Source passage

↓↓↓

Martha Wade first went as a Pioneer Bible Translators’ missionary to Papua New Guinea (PNG) in 1980. In addition to her serving as a Bible translator for the Apal people, she also serves as a translation consultant for many of our translators and national co-translators who work in other minority language groups. Recently she traveled to South Asia to do some consultant training for one of our missionaries and his national co-translators. One of the resources they were using was the Bible translation in the majority language of that country, which is not always a reliable translation of the original Greek.

She shares the following story about translating Matthew 8:32, which in English reads “the whole herd rushed down the steep bank into the lake and died in the water.”

“The herd of pigs ran up a steep mountain and perished in the lake.” The Bible in the majority language of the area has the pigs running up a steep mountain and so the translation we were checking had the pigs running up a steep mountain and then somehow making a big leap into the lake and dying there.

The consultant trainee was asking good questions such as, “How did they die? Did they die because they were jumping off from such a high mountain or were they drowning? To one of the listeners it sounded more like the pigs were dying in mid-air from the shock of taking a big dive off the mountain.

After searching on computers and the Internet, we found various pictures that showed a cliff next to a lake and some line drawings showed the pigs going off the cliff and drowning…. After a few attempts at revising the passage, they finally got it right and the pigs were properly dying by drowning.

Another story Martha shared was about a totally new experience:

I have never had a consulting session affected by elephant migration. When I first heard that we would only be able to work from about 11 a.m. to 4:30 p.m. with the language helpers because of elephant migration, I thought they were joking. However, later that week I read two articles in the local newspaper about the elephant migration. One article talked about the migration being especially heavy and that they were using firecrackers to scare wild elephants away from the ripening fields of farmers and their villages. The other article talked about putting special cameras at key locations along the railroad line to prevent the wrong kind of interactions between trains and wild elephants. Later we read about one death due to wild elephants. We are working in a suburb of a city so I have not personally seen the elephants (though the homeowner I am renting an apartment from said that ten years ago the elephants also came through the streets in front of this house).

↑↑↑

Data
↓↓↓

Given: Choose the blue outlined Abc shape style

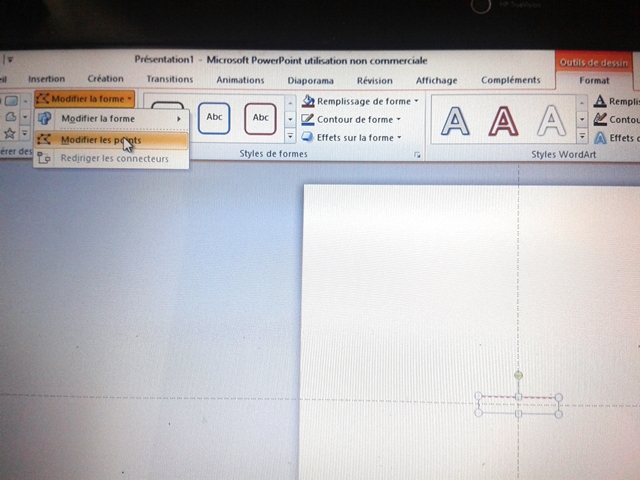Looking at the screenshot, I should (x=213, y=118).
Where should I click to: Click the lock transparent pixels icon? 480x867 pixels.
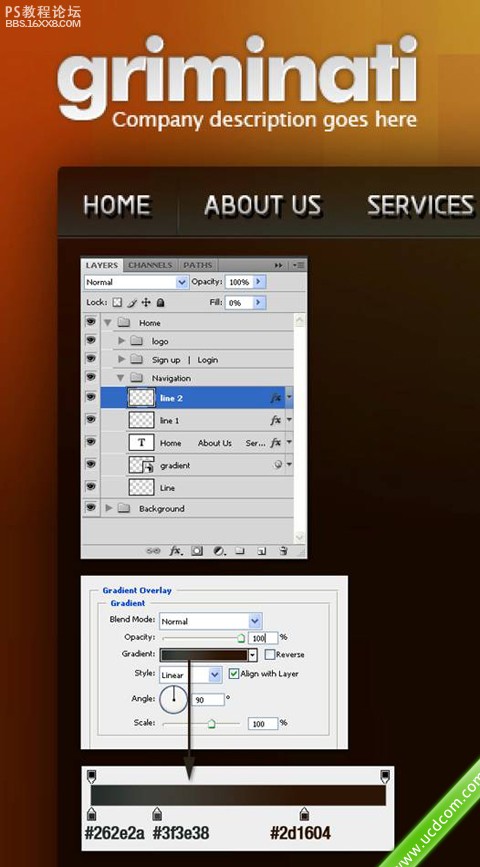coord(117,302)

↑↑↑

Task brief
Swap "pigs" for "hogs" as you write out the account of the translation work, starting with "She shares the" and going on through "and dying there.". The listing isn't needed for this.

Task response
She shares the following story about translating Matthew 8:32, which in English reads “the whole herd rushed down the steep bank into the lake and died in the water.”

“The herd of hogs ran up a steep mountain and perished in the lake.” The Bible in the majority language of the area has the hogs running up a steep mountain and so the translation we were checking had the hogs running up a steep mountain and then somehow making a big leap into the lake and dying there.